BUS: Nicole is one of the most humble people I've ever met. When I first met her, she had no teeth because she had gotten an infection from COVID and there was only one dentist in her county who took Medicare, which she only has because her son has Medicare. So, in two years she will have no health insurance, because she makes too much to get Medicaid and too little to afford healthcare. So, she had no teeth because there was literally no dentist she could go to and afford dentures. She drives for DoorDash, that's what she does. Her car had broken down and she had no money to fix it. So, she was driving her father's car, which had no windows. She was driving for DoorDash in a car whose windows were cardboard — and this was how she was making her living.
This is a person who wants nothing from the government, nothing from anybody else, except opportunity. She had previously at multiple jobs been pushed out and asked to train her replacement, who was a college-educated man. This had happened to her a number of times. She felt that there was just no opportunity for people like her who are smart, and capable, and invested, but just don't have a college degree. The idea of now starting and going into debt and so forth, it's unthinkable. She doesn't have the time. She has to make a living. She has to support her son. Amazingly, Nicole is married. So she was one of these people who had followed the success sequence and yet still exists in basically grinding poverty. They only have one car, so her husband also drives for DoorDash, but they have to take turns and they just can simply never crawl out of that. She doesn't see how she could ever get to some kind of stability.

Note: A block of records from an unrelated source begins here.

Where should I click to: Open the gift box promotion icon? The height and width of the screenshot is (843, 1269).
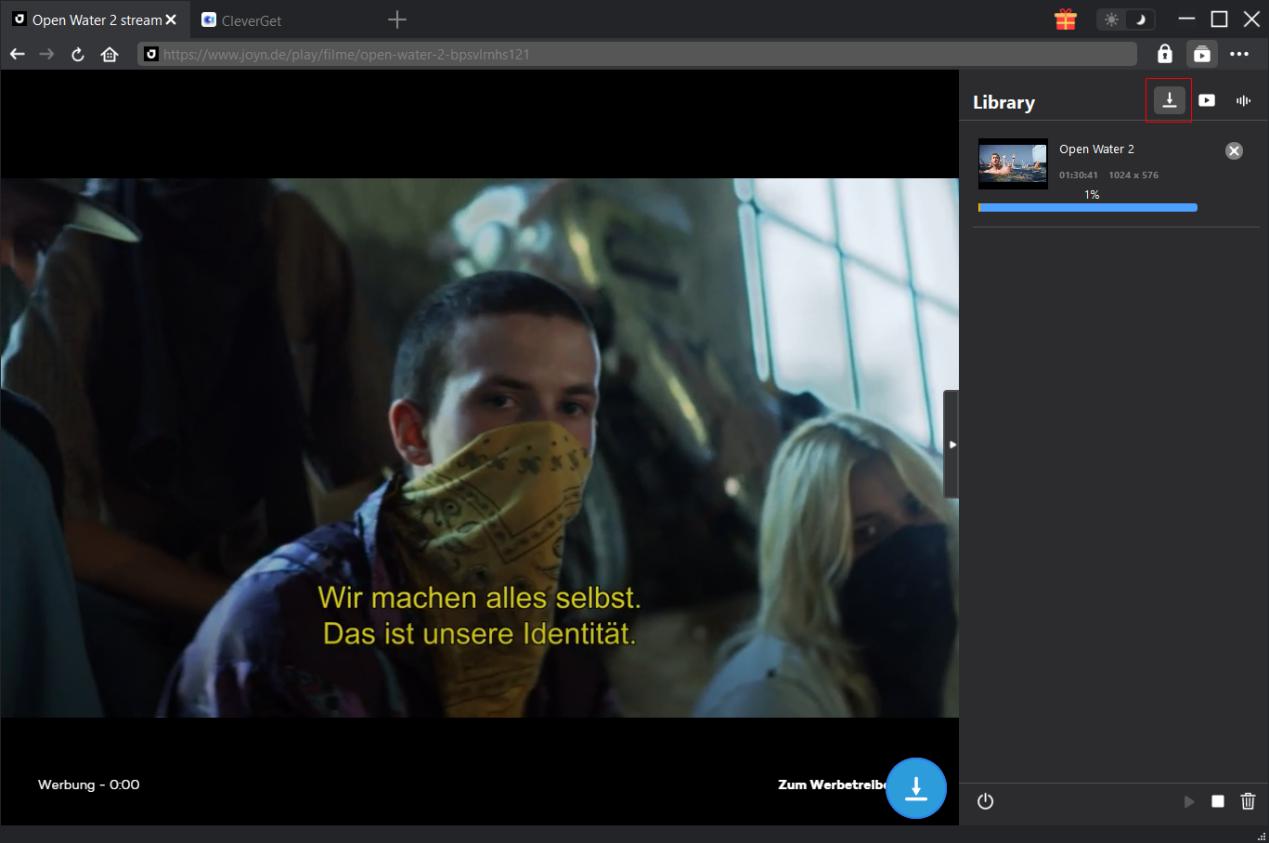click(1065, 19)
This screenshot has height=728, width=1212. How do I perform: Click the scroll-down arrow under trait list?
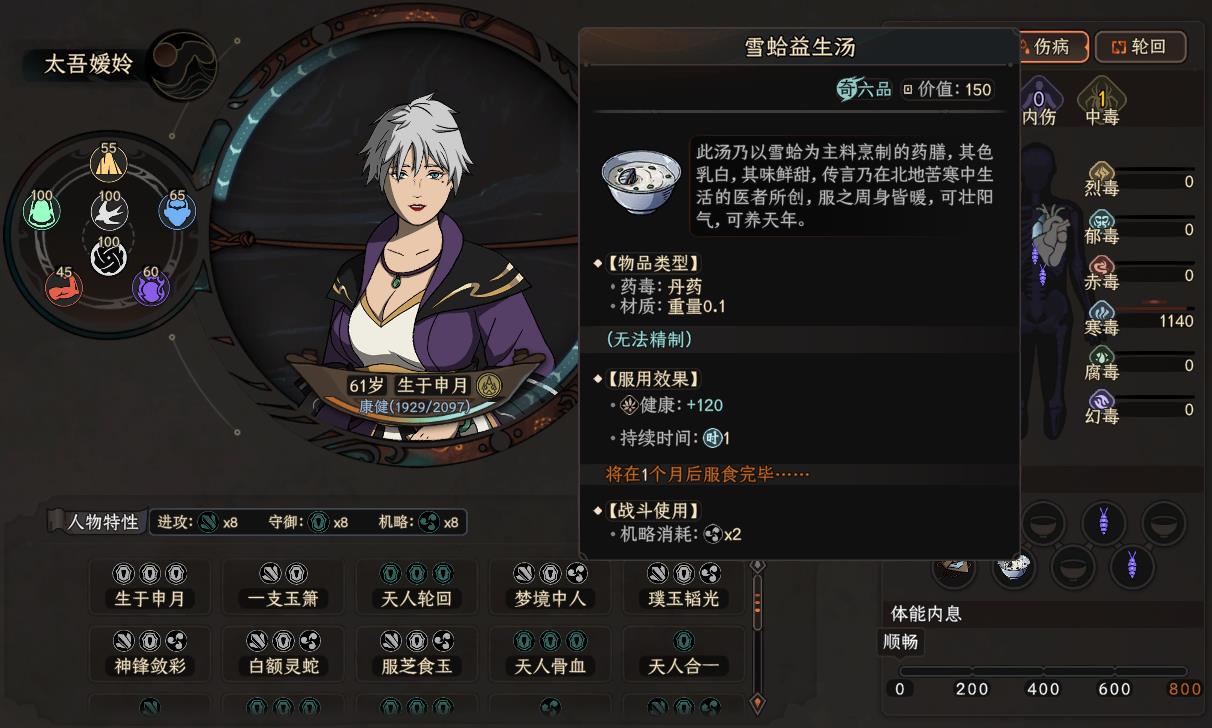tap(757, 700)
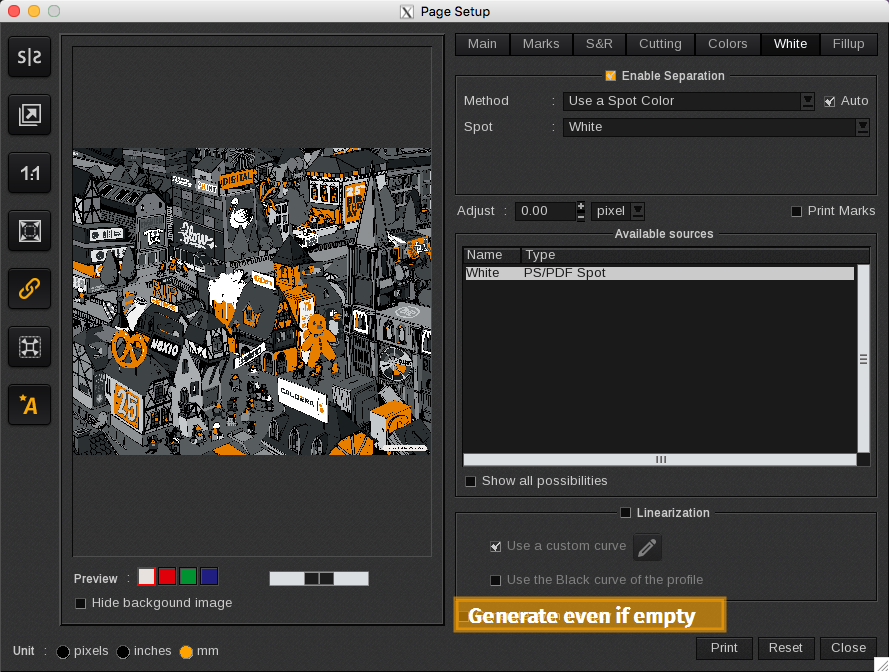Click the export arrow icon in sidebar
Viewport: 889px width, 672px height.
(x=29, y=116)
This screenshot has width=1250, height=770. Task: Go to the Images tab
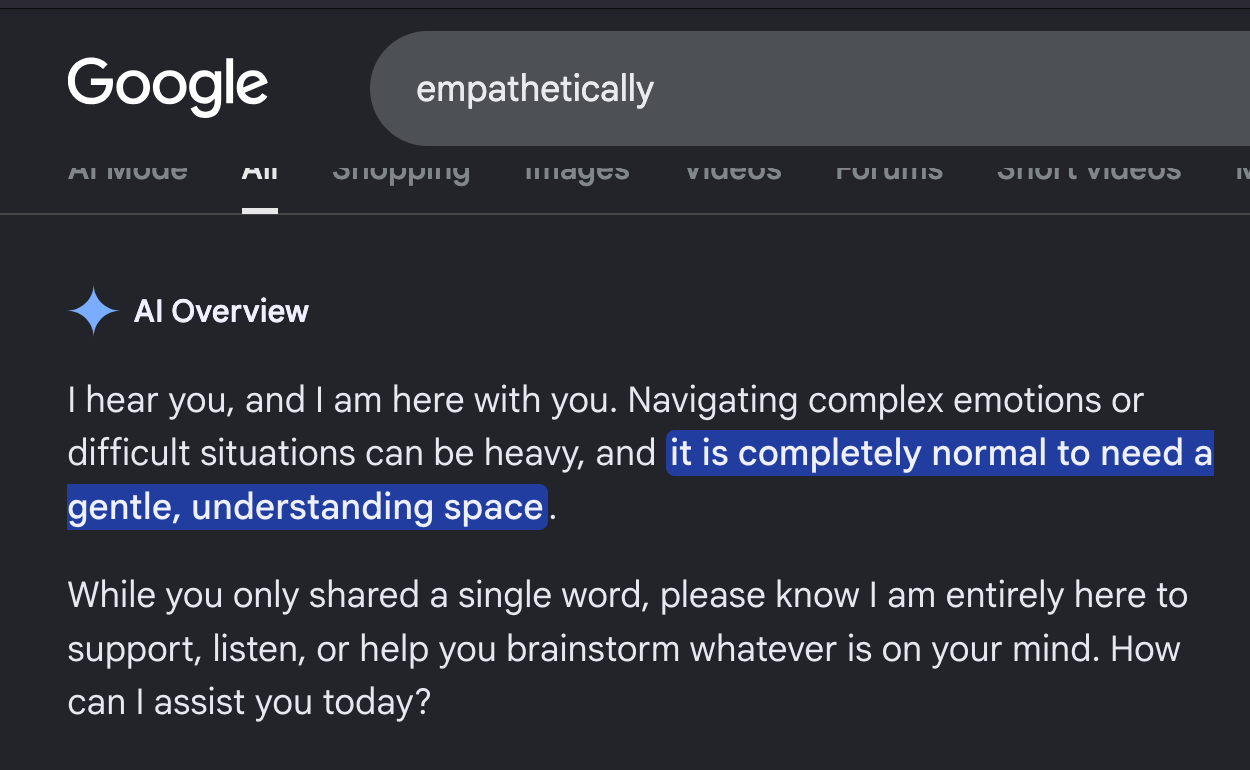click(577, 171)
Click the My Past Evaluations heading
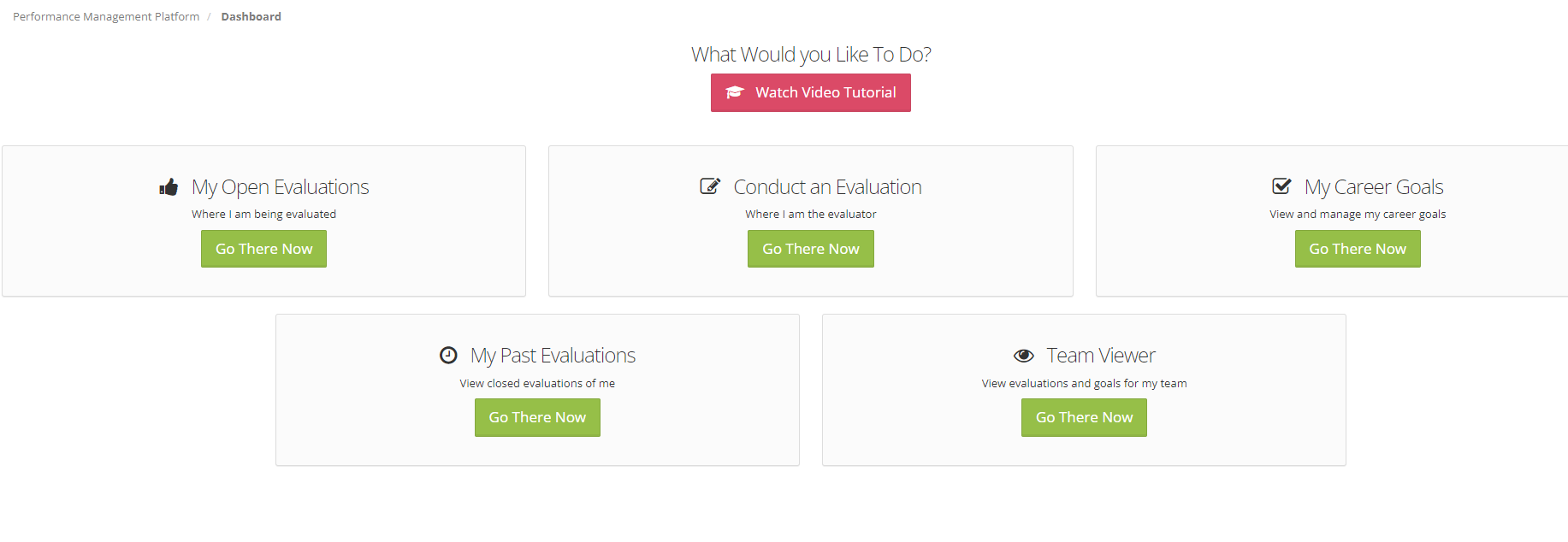The width and height of the screenshot is (1568, 542). [553, 356]
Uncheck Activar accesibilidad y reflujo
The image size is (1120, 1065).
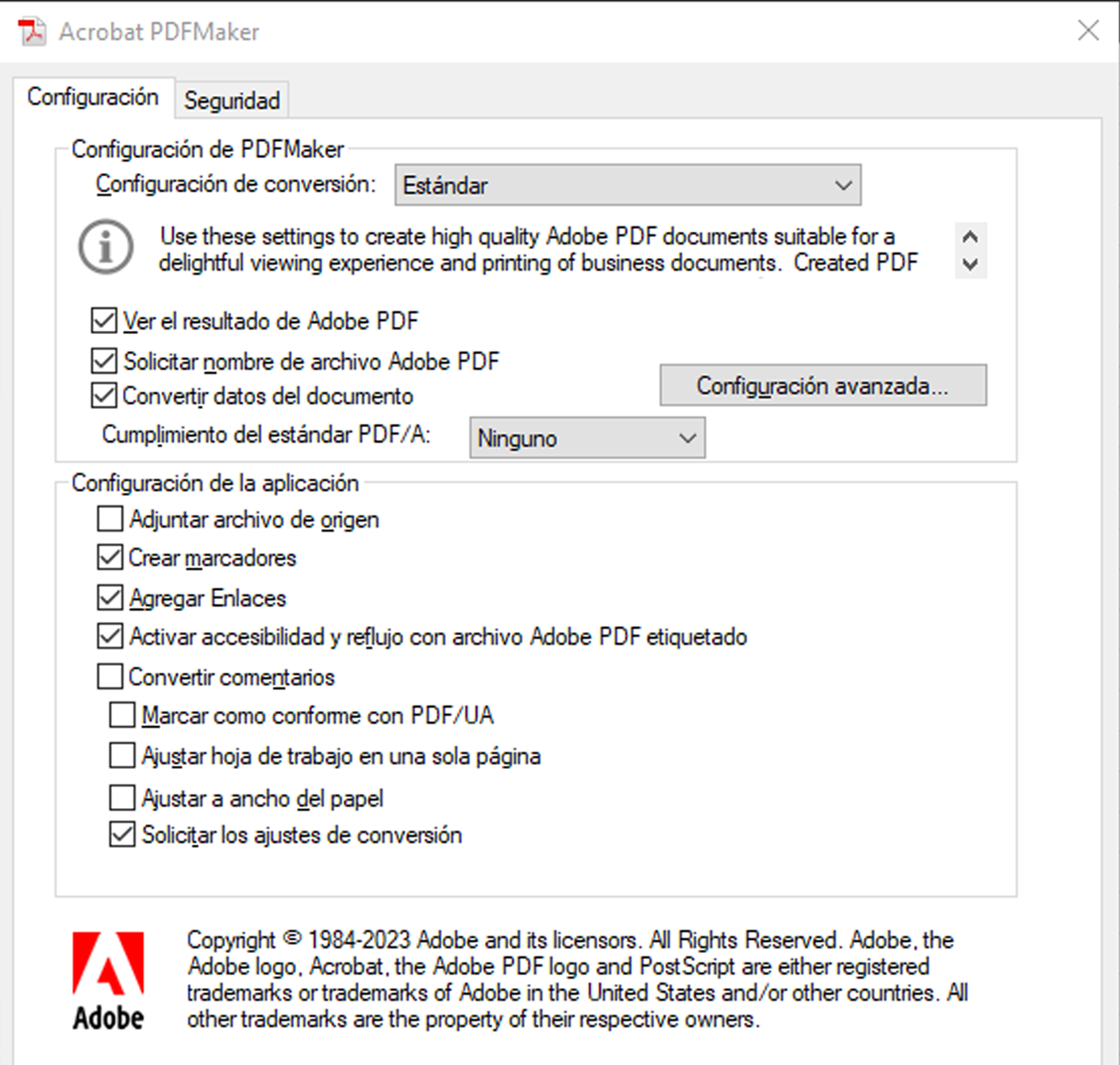110,636
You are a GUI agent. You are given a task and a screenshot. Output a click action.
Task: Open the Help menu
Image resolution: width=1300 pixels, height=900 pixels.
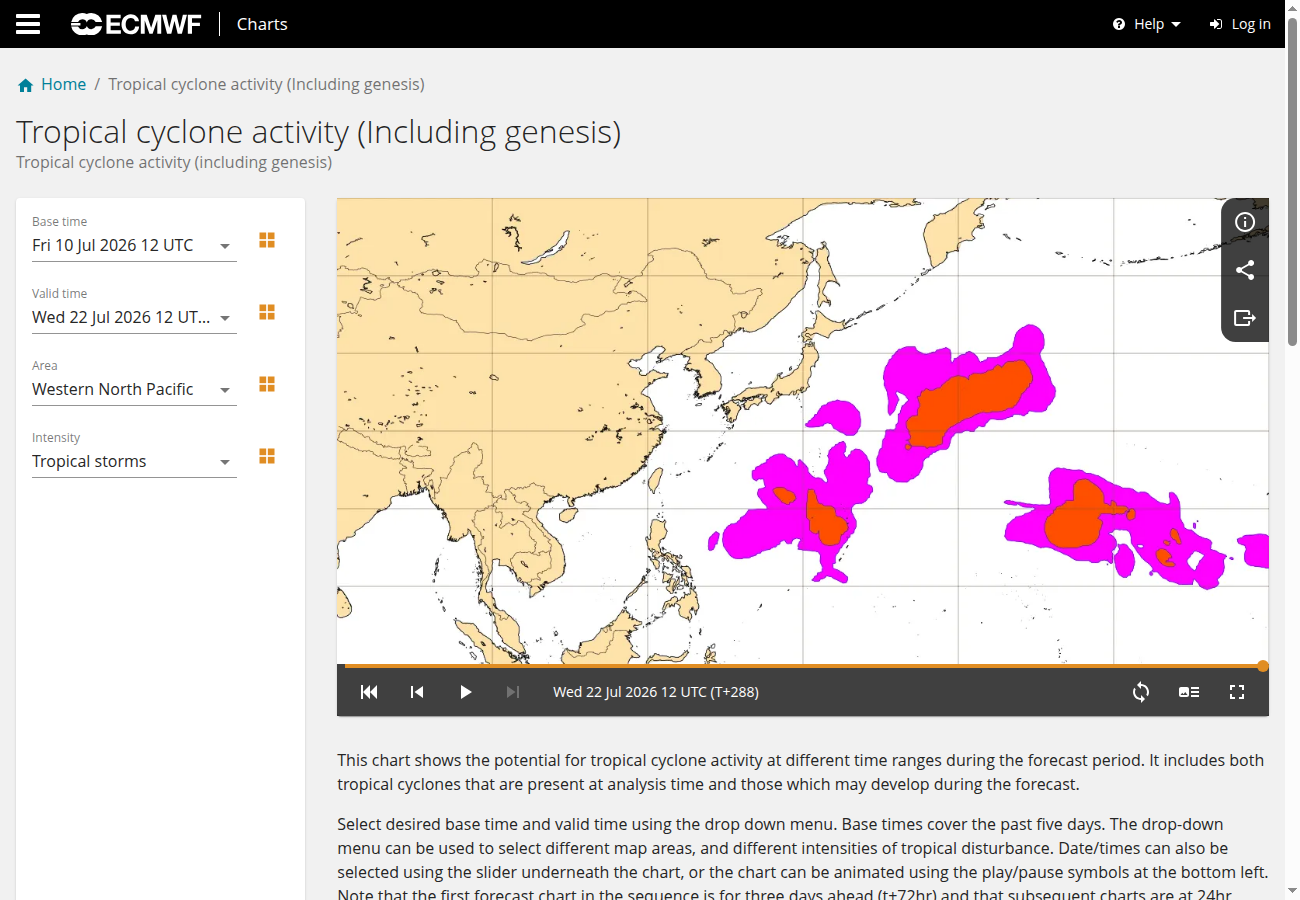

Once every three months she has to spend a full day in doctor's appointments because of this infection she got due to COVID. So that stands in the way of her getting a job at a big box store or someplace where she would not be able to make a schedule where she could take off one day on a regular basis. Just the smallest things that all of us in the knowledge industry take for granted. Her desires are so modest. If she could get to $38,000 a year, she would feel like she had hit the jackpot. She would be able to cover all of her expenses and have that dignity. She works so hard. How could that person who works so hard not have such a basic, basic form of stability?
TH: The success sequence that you were referring to is graduating from high school, working full time, and getting married before you have children. There's a lot of data to show that that is very effective in keeping people out of poverty. Yet, as you say, it's not a fail-safe measure. I want to come back to mass immigration now, a topic that you tackle in the book, as it is very relevant to Canadian politics right now. We previously had near-consensus on immigration, but a massive increase in temporary workers and foreign students has taxed our system, particularly when it comes to housing and healthcare. That consensus has recently fallen apart. Many of the people you interviewed, they empathize deeply with immigrants — as you yourself do, as I do — and were still concerned about mass immigration depressing the wages of low-skilled workers. You refer to some really shocking data on what this has done to Black employment. Walk us through what you found there.